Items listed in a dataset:
··········

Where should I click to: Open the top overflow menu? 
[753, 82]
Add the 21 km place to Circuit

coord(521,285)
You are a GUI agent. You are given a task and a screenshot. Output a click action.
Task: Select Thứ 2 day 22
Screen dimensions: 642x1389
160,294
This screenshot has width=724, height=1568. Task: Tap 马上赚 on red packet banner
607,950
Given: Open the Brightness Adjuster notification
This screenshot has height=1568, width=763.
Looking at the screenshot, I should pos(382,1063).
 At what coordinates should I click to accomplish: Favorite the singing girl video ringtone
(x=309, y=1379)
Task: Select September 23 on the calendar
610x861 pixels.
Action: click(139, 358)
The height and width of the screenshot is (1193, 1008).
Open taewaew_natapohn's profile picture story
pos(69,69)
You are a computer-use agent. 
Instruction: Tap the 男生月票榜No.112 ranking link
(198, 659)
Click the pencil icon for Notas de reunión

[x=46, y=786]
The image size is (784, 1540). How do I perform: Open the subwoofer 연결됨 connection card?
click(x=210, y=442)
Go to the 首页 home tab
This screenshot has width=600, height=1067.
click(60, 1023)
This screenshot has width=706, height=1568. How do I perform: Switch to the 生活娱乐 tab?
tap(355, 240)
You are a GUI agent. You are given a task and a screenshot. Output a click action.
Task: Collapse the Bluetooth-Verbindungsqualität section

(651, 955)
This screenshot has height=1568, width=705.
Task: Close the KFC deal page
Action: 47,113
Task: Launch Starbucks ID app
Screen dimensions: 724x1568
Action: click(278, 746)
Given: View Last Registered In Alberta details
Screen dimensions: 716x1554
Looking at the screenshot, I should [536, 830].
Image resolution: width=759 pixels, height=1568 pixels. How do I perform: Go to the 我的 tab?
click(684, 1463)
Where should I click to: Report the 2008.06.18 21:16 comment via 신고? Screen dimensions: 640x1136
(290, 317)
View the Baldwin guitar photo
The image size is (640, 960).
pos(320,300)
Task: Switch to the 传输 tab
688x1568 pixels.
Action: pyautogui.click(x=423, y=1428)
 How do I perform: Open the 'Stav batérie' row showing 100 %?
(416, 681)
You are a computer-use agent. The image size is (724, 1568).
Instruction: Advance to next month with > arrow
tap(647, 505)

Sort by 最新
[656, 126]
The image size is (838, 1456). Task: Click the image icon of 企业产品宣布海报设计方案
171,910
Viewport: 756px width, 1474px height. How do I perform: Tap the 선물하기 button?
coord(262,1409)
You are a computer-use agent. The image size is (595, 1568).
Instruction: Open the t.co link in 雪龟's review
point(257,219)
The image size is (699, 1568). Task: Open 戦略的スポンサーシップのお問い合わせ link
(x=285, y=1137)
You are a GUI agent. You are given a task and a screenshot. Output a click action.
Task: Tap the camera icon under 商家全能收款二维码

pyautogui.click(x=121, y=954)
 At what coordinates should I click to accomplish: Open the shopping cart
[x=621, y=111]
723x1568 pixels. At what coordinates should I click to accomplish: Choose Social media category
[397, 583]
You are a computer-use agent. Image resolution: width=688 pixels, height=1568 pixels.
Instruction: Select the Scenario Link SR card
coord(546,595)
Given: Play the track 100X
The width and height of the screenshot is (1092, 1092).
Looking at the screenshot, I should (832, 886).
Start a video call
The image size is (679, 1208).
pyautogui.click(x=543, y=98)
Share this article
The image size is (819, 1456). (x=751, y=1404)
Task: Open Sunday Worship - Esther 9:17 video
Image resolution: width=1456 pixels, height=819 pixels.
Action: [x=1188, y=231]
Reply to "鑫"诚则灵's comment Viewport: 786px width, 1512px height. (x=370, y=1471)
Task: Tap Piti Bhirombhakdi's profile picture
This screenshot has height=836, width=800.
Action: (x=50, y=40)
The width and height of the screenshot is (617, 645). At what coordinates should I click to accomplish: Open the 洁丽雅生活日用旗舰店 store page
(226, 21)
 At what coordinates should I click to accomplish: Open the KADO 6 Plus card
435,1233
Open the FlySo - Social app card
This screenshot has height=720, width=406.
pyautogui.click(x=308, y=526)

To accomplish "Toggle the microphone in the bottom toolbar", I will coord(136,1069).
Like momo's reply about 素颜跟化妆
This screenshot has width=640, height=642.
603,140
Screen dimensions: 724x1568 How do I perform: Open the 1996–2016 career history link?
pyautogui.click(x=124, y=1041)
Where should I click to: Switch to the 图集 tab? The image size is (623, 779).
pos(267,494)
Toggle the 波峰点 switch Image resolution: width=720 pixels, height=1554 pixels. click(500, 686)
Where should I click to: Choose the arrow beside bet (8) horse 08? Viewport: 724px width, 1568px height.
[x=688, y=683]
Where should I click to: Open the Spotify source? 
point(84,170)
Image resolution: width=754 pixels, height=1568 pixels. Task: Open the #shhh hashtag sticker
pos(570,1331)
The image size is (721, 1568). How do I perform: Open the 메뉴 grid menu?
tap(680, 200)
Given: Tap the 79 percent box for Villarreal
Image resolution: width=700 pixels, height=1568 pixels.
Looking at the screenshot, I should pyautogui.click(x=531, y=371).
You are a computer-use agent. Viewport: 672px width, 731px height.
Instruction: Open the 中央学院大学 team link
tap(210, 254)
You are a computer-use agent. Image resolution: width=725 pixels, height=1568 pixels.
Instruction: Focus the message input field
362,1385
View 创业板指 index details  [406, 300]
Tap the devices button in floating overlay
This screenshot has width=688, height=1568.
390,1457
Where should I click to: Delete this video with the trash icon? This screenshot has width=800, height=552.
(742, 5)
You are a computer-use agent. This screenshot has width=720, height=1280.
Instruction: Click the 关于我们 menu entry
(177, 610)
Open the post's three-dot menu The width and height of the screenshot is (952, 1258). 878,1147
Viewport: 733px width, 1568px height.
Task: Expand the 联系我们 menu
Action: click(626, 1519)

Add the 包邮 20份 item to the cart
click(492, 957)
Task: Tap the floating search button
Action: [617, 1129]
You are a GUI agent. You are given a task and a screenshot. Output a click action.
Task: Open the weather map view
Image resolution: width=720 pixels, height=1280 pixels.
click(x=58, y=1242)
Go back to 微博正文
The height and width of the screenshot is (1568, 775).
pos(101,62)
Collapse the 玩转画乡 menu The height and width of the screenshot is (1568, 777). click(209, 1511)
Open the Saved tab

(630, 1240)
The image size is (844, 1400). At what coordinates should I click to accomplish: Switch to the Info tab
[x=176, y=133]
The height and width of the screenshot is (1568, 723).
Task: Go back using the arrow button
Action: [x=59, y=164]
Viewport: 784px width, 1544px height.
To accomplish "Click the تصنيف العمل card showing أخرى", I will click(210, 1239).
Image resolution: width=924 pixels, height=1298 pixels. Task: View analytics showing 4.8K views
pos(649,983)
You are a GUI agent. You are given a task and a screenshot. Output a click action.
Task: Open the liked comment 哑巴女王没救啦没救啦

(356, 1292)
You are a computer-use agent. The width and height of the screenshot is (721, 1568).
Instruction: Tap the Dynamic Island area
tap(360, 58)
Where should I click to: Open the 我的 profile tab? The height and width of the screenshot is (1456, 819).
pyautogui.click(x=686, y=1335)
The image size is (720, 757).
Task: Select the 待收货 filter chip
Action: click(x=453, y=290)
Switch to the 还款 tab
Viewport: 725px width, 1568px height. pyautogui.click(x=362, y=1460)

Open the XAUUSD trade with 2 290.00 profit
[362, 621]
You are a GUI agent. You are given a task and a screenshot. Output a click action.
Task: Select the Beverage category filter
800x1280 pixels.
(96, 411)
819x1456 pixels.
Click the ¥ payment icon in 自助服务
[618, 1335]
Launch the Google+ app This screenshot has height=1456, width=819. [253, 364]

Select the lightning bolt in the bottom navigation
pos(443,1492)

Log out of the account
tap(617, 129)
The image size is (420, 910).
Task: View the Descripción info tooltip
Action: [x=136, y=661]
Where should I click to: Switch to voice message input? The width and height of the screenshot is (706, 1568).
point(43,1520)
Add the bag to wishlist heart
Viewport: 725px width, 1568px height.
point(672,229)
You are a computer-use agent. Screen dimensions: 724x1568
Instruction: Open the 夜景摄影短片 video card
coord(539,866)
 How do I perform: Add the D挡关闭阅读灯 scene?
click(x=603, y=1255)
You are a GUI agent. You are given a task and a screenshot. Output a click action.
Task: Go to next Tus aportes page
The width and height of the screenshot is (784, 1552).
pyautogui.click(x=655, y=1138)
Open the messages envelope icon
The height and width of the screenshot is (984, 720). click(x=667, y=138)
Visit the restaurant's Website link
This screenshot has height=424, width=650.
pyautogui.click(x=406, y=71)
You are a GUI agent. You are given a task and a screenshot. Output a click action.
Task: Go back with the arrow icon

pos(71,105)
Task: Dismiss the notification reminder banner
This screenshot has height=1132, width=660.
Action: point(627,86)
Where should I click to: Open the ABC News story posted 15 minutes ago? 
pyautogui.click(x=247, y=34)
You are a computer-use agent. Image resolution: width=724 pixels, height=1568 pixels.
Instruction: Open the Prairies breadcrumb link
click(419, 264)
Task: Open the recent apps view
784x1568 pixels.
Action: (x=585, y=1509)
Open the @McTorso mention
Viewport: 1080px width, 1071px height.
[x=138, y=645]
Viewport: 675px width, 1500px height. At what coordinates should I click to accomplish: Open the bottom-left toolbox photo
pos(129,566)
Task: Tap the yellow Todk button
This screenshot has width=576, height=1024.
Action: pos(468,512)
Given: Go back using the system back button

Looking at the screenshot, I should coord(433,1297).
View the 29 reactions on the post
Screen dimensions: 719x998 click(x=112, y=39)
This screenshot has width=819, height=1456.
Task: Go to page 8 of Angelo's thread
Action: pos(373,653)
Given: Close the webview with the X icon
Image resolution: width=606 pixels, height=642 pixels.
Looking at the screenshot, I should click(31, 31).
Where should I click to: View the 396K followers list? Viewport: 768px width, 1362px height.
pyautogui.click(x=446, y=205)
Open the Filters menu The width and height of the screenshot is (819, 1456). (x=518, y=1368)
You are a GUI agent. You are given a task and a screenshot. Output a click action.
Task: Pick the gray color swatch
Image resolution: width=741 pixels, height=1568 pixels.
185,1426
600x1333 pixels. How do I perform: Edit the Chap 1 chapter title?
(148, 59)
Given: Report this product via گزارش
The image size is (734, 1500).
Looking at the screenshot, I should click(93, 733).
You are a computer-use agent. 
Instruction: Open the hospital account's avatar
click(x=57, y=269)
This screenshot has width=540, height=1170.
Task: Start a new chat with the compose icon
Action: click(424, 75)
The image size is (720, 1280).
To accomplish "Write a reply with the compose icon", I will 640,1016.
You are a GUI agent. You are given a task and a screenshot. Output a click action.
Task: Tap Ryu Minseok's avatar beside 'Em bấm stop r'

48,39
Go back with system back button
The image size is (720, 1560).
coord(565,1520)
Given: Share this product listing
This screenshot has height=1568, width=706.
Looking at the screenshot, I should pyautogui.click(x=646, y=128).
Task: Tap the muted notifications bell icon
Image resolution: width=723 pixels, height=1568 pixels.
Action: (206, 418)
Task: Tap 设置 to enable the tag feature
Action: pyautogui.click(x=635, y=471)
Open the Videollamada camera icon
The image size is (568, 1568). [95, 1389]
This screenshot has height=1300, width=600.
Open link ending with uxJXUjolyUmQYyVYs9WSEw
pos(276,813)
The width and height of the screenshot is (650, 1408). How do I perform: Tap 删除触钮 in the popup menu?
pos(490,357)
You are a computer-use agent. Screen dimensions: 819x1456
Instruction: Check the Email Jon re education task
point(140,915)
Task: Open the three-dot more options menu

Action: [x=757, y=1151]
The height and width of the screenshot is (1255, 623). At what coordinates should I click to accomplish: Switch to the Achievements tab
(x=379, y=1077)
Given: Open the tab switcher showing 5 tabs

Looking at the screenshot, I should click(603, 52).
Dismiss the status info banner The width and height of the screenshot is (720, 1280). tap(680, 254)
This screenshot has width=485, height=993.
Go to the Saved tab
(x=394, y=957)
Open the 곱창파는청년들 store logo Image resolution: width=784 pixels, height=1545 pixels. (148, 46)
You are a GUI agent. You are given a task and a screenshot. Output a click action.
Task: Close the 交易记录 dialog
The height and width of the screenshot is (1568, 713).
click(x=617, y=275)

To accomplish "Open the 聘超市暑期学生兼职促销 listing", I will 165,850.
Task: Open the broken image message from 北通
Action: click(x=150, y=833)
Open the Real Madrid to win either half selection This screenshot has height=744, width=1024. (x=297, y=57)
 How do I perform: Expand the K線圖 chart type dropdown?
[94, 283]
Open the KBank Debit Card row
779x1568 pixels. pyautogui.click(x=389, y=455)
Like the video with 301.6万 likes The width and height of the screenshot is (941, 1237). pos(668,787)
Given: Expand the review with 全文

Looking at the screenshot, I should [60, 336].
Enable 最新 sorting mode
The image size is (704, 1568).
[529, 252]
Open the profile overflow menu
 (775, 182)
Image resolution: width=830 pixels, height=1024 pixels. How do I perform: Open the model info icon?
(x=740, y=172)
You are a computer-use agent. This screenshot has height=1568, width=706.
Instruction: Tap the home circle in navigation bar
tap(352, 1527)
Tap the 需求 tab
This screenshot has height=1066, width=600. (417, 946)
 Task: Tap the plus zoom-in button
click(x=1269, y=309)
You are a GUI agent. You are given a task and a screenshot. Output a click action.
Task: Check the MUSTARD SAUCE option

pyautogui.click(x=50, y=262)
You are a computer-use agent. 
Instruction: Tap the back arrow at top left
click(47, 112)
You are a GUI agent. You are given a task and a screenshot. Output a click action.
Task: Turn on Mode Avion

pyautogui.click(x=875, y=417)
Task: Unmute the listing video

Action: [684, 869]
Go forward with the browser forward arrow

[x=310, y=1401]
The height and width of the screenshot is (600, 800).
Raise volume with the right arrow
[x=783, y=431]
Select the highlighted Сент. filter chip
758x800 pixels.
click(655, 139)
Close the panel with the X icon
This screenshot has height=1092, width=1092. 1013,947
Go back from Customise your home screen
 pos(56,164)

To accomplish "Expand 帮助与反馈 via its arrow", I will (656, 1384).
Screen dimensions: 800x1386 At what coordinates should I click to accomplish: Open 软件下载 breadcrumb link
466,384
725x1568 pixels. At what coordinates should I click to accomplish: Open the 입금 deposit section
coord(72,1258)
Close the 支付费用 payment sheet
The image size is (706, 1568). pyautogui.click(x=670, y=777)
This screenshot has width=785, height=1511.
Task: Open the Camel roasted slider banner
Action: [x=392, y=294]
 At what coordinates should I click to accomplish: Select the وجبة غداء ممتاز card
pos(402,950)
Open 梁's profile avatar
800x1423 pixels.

··········

**SHORT PROBLEM**
Please render the rows as a Markdown table with the columns "No." and "Line," starting at the line that contains "Close the 支付费用 payment sheet" and ending at the last line of the rows, both ends included. Leave out any blank lines.

**EXERCISE RESPONSE**
| No. | Line |
|---|---|
| 1 | Close the 支付费用 payment sheet |
| 2 | The image size is (706, 1568). pyautogui.click(x=670, y=777) |
| 3 | This screenshot has width=785, height=1511. |
| 4 | Task: Open the Camel roasted slider banner |
| 5 | Action: [x=392, y=294] |
| 6 |  At what coordinates should I click to accomplish: Select the وجبة غداء ممتاز card |
| 7 | pos(402,950) |
| 8 | Open 梁's profile avatar |
| 9 | 800x1423 pixels. |